Explainable OpenFisca
Following up on the plan I wrote about a few days ago… By exposing all of the intermediate conclusions, and by adding separate variables that represent whether the primary variables are “known,” I’ve managed to create an encoding in OpenFisca that is capable of doing some cool stuff over the Web API.
You can see the source code in this GitHub repository, and the demos/explanations.py
file demonstrates the use of the OpenFisca Web API with my rules as code encoding in Python.
You can also try it in this Google Colab notebook.
Explanations
First, you can hit the /trace
endpoint of the Web API, and query both the answer, and whether the answer is known, in one go. By combining the regular and “known” variables and their dependencies into a single dependency tree, we can generate a textual explanation for how OpenFisca reached its conclusions.
For one of the two example scenarios, the output looks like this:
oas_eligible as of 2021-12-01 is unknown, because
oas_eligible_income_requirement_satisfied as of 2021-12-01 is unknown, because
oas_eligible__income_not_above_limit as of 2021-12-01 is unknown, because
income as of 2021 is unknown, and
oas_eligible_age_requirement_satisfied as of 2021-12-01 is True, because
oas_eligible__age_above_eligibility as of 2021-12-01 is True, because
age as of 2021-12-01 is 65, and
oas_eligible_legal_status_satisfied as of 2021-12-01 is unknown, because
oas_eligible_legal_status__qualifies as of 2021-12-01 is unknown, because
legal_status as of 2021-12-01 is unknown, and
oas_eligible_required_residency_duration_satisfied as of 2021-12-01 is unknown, because
years_in_canada_since_18 as of 2021-12-01 is unknown, and
oas_eligible_required_residency_duration_amount as of 2021-12-01 is unknown, because
place_of_residence as of 2021-12-01 is unknown, and
oas_eligible_residency_requirement_satisfied as of 2021-12-01 is unknown, because
oas_eligible_canadian_residency_requirement_satisfied as of 2021-12-01 is unknown, because
place_of_residence as of 2021-12-01 is unknown, and
oas_eligible_foreign_residency_requirement_satisfied as of 2021-12-01 is unknown, because
resides_in_agreement_country as of 2021-12-01 is unknown, because
place_of_residence as of 2021-12-01 is unknown, and
eligible_under_social_agreement as of 2021-12-01 is unknown
That’s not as readable as you would want to make it before you displayed it to a user, but the point is that all the relevant information is there, and your interface can do with it as you please.
Relevance
By looking for leaf nodes in the justification tree that have only “unknown” parents, we are able to come up with the list of relevant questions to ask the user.

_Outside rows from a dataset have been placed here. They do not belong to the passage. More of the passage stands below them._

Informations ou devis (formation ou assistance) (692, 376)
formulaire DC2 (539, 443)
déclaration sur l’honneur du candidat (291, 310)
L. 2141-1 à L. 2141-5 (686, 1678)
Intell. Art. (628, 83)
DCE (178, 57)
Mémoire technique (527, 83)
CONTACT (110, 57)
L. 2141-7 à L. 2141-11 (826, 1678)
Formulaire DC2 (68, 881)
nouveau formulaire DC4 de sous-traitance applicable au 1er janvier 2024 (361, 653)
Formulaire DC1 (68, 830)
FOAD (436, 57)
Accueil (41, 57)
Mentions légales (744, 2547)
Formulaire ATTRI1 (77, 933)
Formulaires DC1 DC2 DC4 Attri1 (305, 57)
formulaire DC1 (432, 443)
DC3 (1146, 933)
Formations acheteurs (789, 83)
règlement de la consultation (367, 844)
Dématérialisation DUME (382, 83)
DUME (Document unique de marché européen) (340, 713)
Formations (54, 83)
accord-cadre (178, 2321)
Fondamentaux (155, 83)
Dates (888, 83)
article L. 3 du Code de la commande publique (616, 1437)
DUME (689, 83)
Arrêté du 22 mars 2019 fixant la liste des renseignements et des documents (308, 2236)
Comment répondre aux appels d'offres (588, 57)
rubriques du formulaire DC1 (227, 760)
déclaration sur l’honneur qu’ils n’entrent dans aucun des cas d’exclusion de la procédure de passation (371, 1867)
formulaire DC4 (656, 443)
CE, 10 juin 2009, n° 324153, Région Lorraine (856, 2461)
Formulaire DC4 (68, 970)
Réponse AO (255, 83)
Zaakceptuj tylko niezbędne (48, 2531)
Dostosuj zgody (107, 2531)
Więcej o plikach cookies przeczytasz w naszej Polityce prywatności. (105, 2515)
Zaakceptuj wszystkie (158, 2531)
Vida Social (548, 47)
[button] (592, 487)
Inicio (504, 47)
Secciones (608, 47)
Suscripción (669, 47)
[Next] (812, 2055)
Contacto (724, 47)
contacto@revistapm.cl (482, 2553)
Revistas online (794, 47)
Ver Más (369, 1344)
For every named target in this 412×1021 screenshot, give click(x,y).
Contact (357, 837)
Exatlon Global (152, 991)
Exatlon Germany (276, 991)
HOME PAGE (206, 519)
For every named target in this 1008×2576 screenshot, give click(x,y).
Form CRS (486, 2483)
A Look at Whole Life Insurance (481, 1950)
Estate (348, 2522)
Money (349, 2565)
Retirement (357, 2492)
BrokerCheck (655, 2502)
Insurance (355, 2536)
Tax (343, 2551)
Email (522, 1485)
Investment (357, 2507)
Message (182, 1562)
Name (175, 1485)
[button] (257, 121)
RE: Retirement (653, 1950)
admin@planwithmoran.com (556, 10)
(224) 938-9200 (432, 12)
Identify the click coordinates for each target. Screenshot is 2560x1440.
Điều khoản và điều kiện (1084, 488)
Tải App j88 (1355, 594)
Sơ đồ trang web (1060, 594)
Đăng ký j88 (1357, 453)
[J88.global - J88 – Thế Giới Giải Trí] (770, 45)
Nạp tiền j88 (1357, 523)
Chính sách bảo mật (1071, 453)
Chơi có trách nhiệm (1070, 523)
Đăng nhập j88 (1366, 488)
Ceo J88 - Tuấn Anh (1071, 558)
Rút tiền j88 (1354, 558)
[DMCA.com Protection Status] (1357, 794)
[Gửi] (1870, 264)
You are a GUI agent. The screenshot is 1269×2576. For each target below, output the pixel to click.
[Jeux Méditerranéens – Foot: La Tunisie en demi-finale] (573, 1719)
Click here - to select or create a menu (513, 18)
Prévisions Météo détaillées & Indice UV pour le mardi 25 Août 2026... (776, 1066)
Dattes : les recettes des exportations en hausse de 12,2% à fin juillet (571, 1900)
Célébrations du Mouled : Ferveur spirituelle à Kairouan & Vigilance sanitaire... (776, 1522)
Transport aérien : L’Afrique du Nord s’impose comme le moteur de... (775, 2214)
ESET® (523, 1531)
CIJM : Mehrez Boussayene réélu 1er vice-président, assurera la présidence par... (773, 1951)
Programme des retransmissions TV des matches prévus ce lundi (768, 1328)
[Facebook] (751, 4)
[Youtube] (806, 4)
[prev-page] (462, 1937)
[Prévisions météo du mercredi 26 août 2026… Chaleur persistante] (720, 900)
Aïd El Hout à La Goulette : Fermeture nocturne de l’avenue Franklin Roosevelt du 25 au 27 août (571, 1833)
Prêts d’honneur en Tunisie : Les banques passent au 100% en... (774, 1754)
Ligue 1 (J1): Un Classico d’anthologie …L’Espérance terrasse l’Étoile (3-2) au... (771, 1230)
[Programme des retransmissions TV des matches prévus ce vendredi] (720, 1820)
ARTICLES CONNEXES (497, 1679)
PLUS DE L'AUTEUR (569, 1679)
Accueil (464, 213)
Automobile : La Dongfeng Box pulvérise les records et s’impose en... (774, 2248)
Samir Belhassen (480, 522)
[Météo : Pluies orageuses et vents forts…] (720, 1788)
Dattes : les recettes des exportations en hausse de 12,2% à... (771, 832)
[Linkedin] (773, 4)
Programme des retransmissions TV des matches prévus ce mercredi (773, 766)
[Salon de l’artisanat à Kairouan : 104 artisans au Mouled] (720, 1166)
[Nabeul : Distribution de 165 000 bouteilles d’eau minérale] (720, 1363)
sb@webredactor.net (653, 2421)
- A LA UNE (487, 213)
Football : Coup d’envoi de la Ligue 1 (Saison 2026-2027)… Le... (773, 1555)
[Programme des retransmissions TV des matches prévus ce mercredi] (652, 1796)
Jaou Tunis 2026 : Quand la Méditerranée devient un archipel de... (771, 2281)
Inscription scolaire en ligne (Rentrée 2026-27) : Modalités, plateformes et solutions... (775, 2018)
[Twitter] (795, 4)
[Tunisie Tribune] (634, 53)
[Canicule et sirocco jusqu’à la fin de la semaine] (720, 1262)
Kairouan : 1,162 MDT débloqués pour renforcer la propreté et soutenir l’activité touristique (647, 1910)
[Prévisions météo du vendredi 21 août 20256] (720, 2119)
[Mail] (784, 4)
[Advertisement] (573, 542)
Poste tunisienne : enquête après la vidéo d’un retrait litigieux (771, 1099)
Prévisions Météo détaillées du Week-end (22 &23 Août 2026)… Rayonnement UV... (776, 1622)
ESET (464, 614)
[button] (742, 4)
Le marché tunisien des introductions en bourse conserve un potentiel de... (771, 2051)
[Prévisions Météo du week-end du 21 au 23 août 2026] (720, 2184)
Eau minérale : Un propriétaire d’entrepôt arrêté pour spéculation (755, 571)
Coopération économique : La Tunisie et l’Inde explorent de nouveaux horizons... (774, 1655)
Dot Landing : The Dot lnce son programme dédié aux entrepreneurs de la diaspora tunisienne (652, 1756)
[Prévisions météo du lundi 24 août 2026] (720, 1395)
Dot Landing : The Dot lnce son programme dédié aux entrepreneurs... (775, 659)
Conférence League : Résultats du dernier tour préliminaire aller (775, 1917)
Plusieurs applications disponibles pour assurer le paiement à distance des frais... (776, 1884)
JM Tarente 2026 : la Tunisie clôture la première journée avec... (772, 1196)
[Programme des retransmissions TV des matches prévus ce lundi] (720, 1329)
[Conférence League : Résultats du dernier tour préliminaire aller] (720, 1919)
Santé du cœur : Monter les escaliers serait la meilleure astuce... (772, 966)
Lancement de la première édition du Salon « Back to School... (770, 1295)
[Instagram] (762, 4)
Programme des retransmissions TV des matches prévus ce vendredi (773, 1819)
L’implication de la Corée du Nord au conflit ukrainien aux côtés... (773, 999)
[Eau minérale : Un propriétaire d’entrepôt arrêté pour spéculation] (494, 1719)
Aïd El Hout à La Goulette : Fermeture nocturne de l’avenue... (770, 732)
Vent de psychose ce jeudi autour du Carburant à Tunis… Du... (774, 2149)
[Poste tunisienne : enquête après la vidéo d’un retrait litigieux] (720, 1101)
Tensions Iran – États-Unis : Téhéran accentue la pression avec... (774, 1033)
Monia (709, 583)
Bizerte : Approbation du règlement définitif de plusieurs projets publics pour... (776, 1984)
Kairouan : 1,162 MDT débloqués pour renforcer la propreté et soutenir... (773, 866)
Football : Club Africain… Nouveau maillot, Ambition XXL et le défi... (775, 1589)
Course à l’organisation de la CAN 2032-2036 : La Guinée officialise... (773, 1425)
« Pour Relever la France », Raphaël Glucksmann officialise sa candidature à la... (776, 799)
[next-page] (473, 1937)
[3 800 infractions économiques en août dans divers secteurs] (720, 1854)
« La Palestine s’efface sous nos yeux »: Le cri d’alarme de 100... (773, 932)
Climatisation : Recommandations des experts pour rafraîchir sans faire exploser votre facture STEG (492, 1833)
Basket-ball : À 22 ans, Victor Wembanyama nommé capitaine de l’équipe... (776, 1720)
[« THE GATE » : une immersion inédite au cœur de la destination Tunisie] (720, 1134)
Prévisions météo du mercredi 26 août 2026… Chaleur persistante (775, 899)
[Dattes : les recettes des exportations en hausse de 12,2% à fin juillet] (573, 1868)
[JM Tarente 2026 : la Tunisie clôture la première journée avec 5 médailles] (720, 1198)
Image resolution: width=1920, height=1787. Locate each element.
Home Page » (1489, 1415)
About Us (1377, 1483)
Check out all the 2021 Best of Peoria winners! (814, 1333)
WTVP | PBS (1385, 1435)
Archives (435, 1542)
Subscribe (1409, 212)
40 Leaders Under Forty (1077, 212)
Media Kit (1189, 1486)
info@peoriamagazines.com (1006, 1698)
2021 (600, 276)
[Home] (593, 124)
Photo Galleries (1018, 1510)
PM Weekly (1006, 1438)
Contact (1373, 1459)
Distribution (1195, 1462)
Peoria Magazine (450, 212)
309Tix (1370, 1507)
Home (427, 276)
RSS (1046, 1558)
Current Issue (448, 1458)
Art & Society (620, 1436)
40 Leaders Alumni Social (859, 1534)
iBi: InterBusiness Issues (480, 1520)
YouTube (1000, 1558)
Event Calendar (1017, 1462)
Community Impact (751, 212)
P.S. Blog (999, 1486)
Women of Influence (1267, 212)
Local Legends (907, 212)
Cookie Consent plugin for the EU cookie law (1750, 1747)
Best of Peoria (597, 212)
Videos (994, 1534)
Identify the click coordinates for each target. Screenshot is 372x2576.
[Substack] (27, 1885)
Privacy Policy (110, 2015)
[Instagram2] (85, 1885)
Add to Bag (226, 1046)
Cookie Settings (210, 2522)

For the same example, the demonstration generates the following output for relevance:
The remaining relevant inputs are ['place_of_residence<2021-12-01>', 'legal_status<2021-12-01>', 'eligible_under_social_agreement<2021-12-01>', 'years_in_canada_since_18<2021-12-01>', 'income<2021>']
That information can be used to avoid asking the user questions that can no longer possibly impact the question you are trying to answer, which makes the application smarter, with less work for the developers, and in particular without the developers needing to know the logic of the legislation in order to predict when things will matter.
Contingent Conclusions
Sometimes, the answer depends on things that you aren’t going to ask the user, because the interface would be too complicated, or it’s not reasonable to expect the user to know. If you know the list of questions that can’t be posed to the user, but are considered in the code, and the list of relevant questions is entirely in that category, you can advise the user that the answer is “it depends”, and describe what it depends on, and advise the user what to do next. For another example, the demonstration output looks like this:
The remaining relevant inputs are ['eligible_under_social_agreement<2021-12-01>']
There are no askable relevant variables, so this goal is contingently known.
Why it Matters
We now have proof that it is possible to generate explainable expert systems on the basis of encodings of legislation done in OpenFisca, and accessed over the standard OpenFisca Web API.
We also have a much better idea of how difficult it is.
Next we will satisfy our front-end developers that the OpenFisca Web API is friendly to them. Then work begins on a version of the encoding that is based more directly on the relevant legislation, as opposed to someone’s short-hand interpretation of it.
That will teach us another important lesson, which is how much more difficult, if at all, is it to do an encoding in OpenFisca that has higher fidelity with the source legislation? By comparing the difficulty of the two approaches, and taking a look at the nature of some of the amendments that have been made to the legislation over time, and examining how those amendments would be made to the code in both versions, we should get some idea of whether the increased effort in encoding is worth it in terms of maintenance and the ability to tie explanations to the source legal material.
We are also already starting to explore techniques to keep the encoding in sync with legislative changes. The possibility of generating OpenFisca parameter files, like this one, by scraping government web pages like this one, is on the agenda. As is the possibility of tracking changes to legislation through tools like LexBox. Perhaps when the law changes, we can create a GitHub issue with a link to the legislative changes on CanLII.